American bodybuilder Hunter Labrada rose to prominence for his insane muscle mass, size, and posing skills. In a recent video uploaded on his YouTube channel, Labrada shared the two golden rules of meal timing and frequency.
Hunter Labrada has carved out a promising Men’s Open career in the IFBB Pro League. As the son of Hall of Famer Lee Labrada, Hunter entered the sport with huge expectations on his shoulders to live up to the family name and the high standard set by his father.
Hunter dominated the competition at the 2020 Tampa Pro and took home the top prize. The win earned him an entry into the 2020 Mr. Olympia contest, where he placed eighth in his first appearance. His next showing saw him secure the title at the 2021 Chicago Pro and return for the most prestigious fitness showcase in the world. He improved his standing and edged out fellow standout Nick Walker to finish fourth at the 2021 Mr. Olympia.
He’s coming off a lackluster performance at the 2022 Mr. Olympia last December. He came in looking noticeably off and dropped from fourth to seventh place. Following the outcome, Labrada opened up on his frustrations at missing the mark but assured fans he would be back. Since he placed out of the top five, he will need to earn an invite for the upcoming edition of the contest by winning a pro show as the point system has been removed this year.
Labrada admitted to problems with timing his peak, which resulted in a flat appearance. He declared his ambitions to compete in two shows this season. A few days later, Labrada shared the changes he made to his diet and training regimen in the wake of the disappointing performance.
The 30-year-old is focused on cutting down his waistline. He’s been practicing vacuum poses and consuming more whole foods in the off-season. While he’s confident about his size, Labrada intends to work on building thickness in his lower back.

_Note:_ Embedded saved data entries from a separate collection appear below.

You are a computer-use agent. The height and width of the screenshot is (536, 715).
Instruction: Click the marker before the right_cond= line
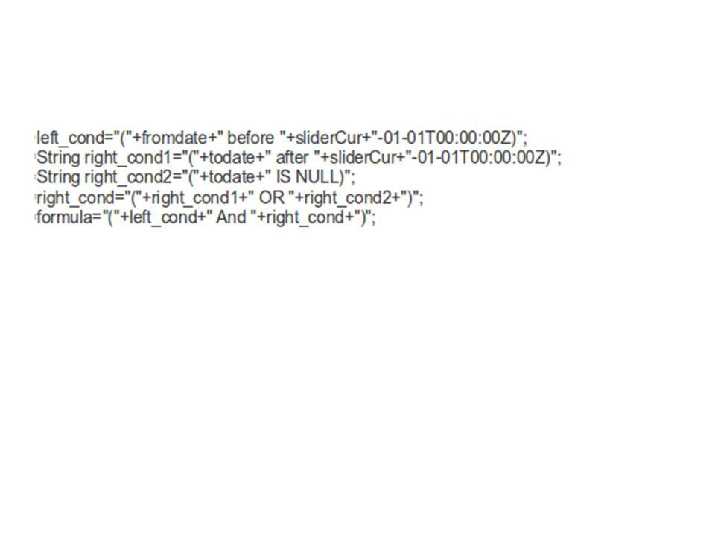[36, 197]
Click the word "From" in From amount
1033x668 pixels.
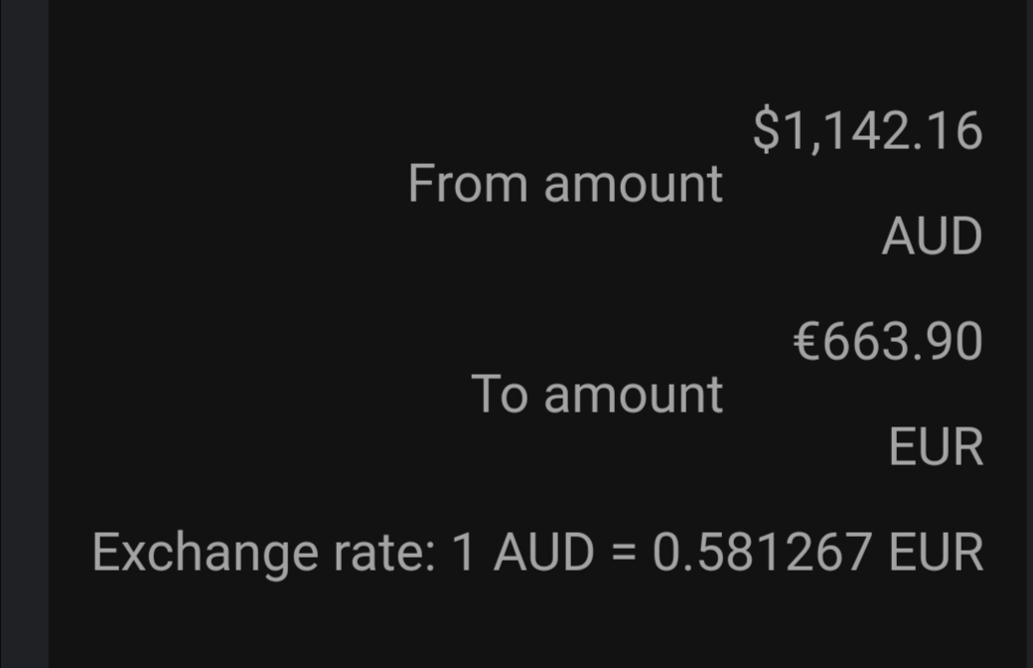467,184
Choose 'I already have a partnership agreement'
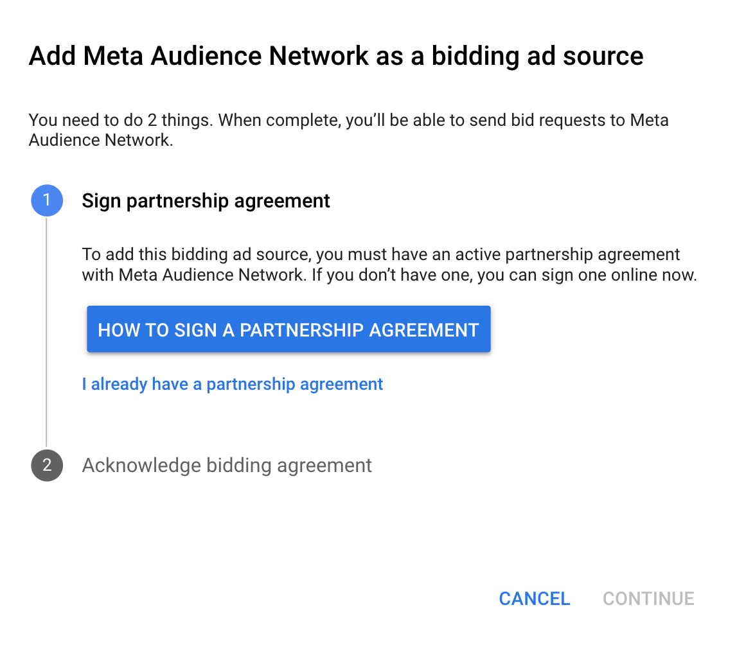737x648 pixels. tap(233, 385)
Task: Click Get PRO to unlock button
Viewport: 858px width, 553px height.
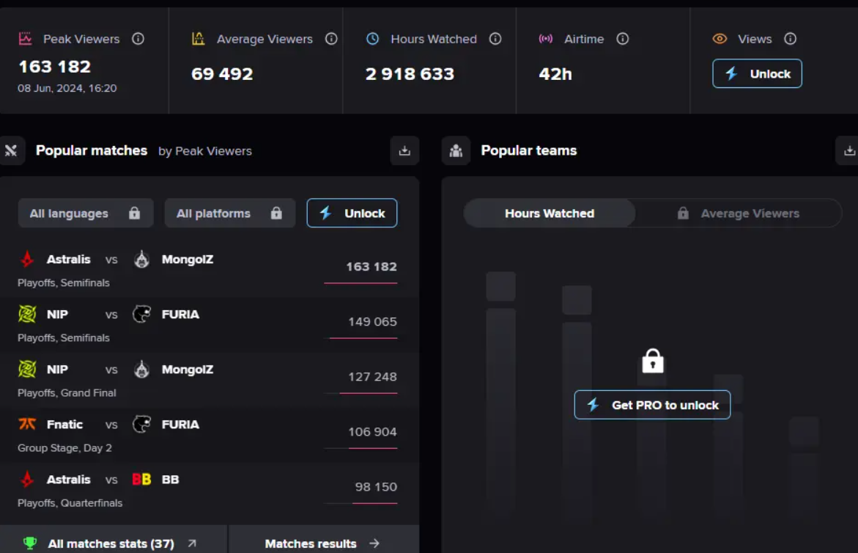Action: [652, 405]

Last month, Hunter tweaked his diet and workout routine further based on the results he was getting. He tipped the scales at a huge 280 pounds fasted in the morning and added 20 minutes of daily fasted cardio. He’s determined to figure out his peak this season and isn’t solely eyeing the Olympia throne.
Hunter Labrada shares 2 golden rules of meal timing & frequency
In a recent YouTube video, Hunter Labrada shared his two golden rules of meal timing and frequency. He started by stressing the importance of total daily nutrition over following a program set in stone.
“I’m a much bigger believer in your total daily nutrition is much more important than each individual meal. If it works better for you to have a bigger breakfast and then a couple smaller meals and then a bigger dinner, more power to you,” Labrada said. “If it works better in your mind, and this is the way my mind works to optimize your food around training. Consuming a large portion, upwards of fifty percent of your daily carbohydrate intake around training time and then lowering it, tapering it off as the day goes on, that’s awesome too.”
Hunter recommends spacing your meals out at least two hours and argued against going more than four hours without one. For his second rule, he encouraged setting a cap on the amount of protein per meal.
“The big things with meal timing and frequency, there’s a couple golden rules that I never ever want to break. First, I never want to go longer than four hours without eating. I also never want to stack another meal on top of a meal any closer than two hours. This comes down to digestion and maintaining a good balance of nutrients in your body. So, first golden rule is never sooner than two hours and never later than four hours. My next big rule is don’t eat too much protein in a single sitting.
In my opinion, more than 60 grams in one sitting is an overkill. That’s based off of my personal experience, people I’ve talked to, and research I’ve been privy to. You’re going to start to experience a lot of digestion issue symptoms such as gas, bloating, irregular bowel movements, the list goes on and on. The second golden rule is no more than 60 grams of protein per serving.”
“Once you gets past those two rules, it comes down to what fits your day the best. You should have what you’re trying to hit for the total day in terms of macros and then break them out into the amount of meals you want to have.”
Labrada added the caveat that things may work differently for the more advanced bodybuilders or for those who are far into their preps.
“The only exception would be for those that are really advanced and far into prep. Everything gets magnified in prep. Little things make a big difference. You need to be more consistent with your meal timing. As you get deeper into prep, meal timing becomes much more important.”
Labrada regularly educates his followers on a range of topics related to bodybuilding. Two weeks ago, he encouraged them to take advantage of A/B split variations to power through plateaus.
Hunter Labrada gave fans a look into his full day of eating along with the supplements he utilized to maximize the 2023 off-season. He followed up with his take on whether you should weigh your food raw or cooked to keep a track of your macronutrients and calorie intake.